[Start PASSAGE TO READ]

From 094be4f37ade82494650eae525cb1efe6831dd61 Mon Sep 17 00:00:00 2001
From: Gheorghe-Teodor Bercea <gheorghe-teod.bercea@ibm.com>
Date: Tue, 11 Feb 2020 11:53:13 -0500
Subject: [PATCH] Add support for strides when emitting convolution loop nest.
 (#76)

* Add support for strides when emitting convolution loop nest.

* Only emit stride multiplication if strides is greater than one.

* Add test.
---
 src/pass/lower_frontend_to_krnl.cpp | 31 +++++++++++++++----
 test/backend/test.py                |  1 +
 test/mlir/onnx/onnx_lowering.mlir   | 47 +++++++++++++++++++++++++++++
 3 files changed, 73 insertions(+), 6 deletions(-)

[End PASSAGE TO READ]

### TASK DETAILS
Reproduce the patch text from "From 094be4f37ade82494650eae525cb1efe6831dd61 Mon" to "greater than one.".

[Start DATASET CONTENT]

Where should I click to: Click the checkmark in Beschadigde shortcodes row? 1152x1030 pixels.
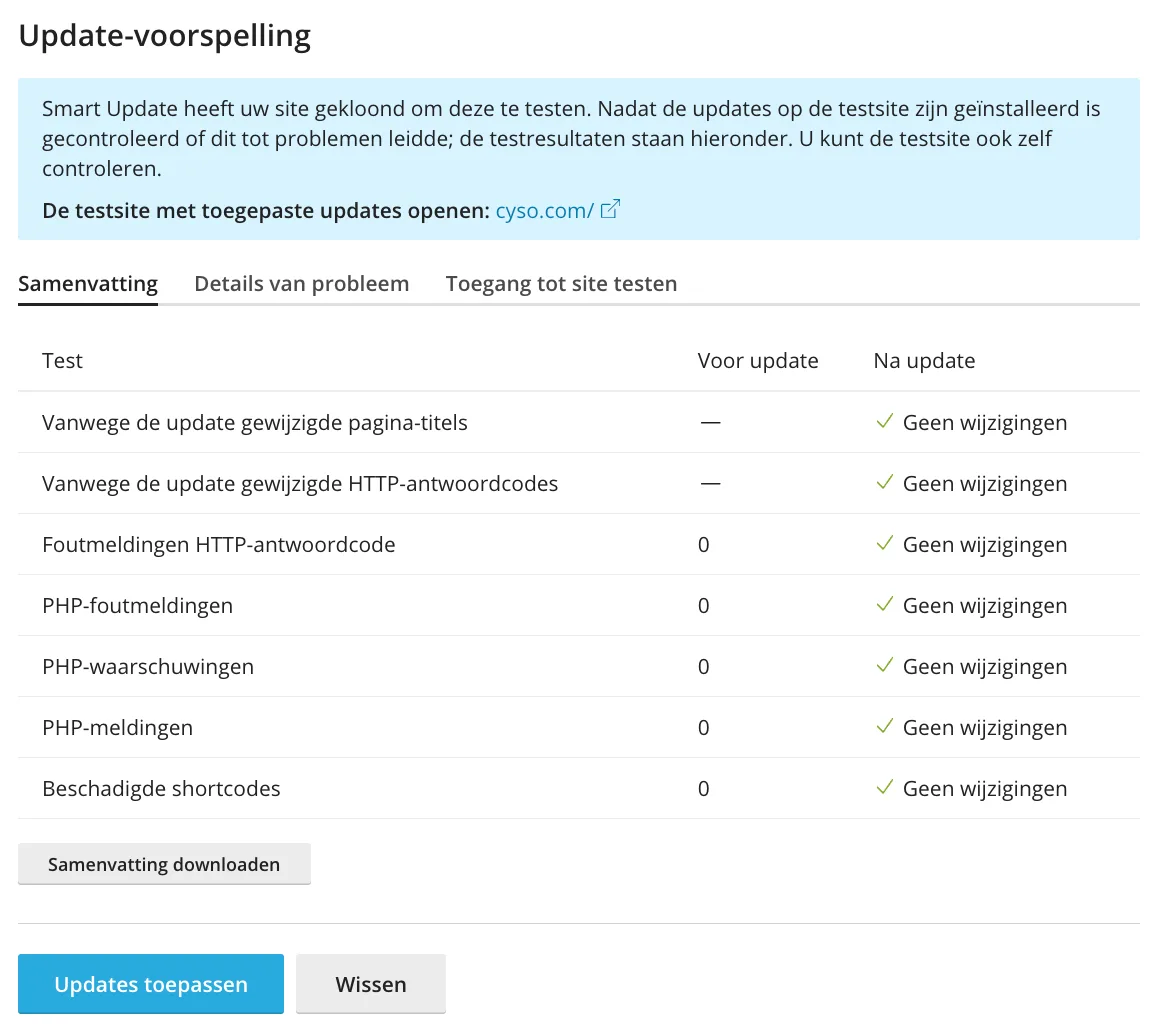pyautogui.click(x=884, y=788)
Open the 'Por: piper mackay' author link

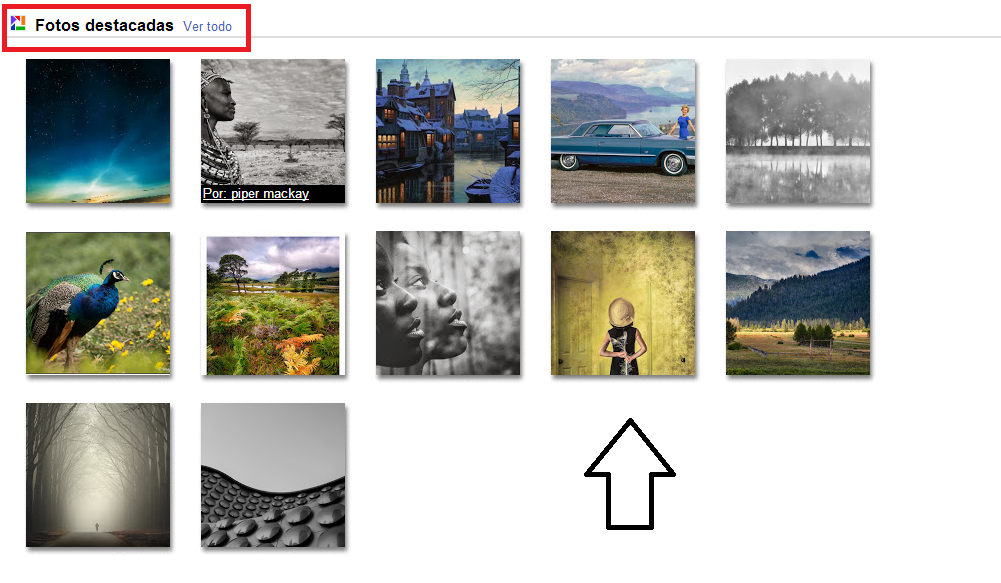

[End DATASET CONTENT]

### WRITTEN REPLY
From 094be4f37ade82494650eae525cb1efe6831dd61 Mon Sep 17 00:00:00 2001
From: Gheorghe-Teodor Bercea <gheorghe-teod.bercea@ibm.com>
Date: Tue, 11 Feb 2020 11:53:13 -0500
Subject: [PATCH] Add support for strides when emitting convolution loop nest.
 (#76)

* Add support for strides when emitting convolution loop nest.

* Only emit stride multiplication if strides is greater than one.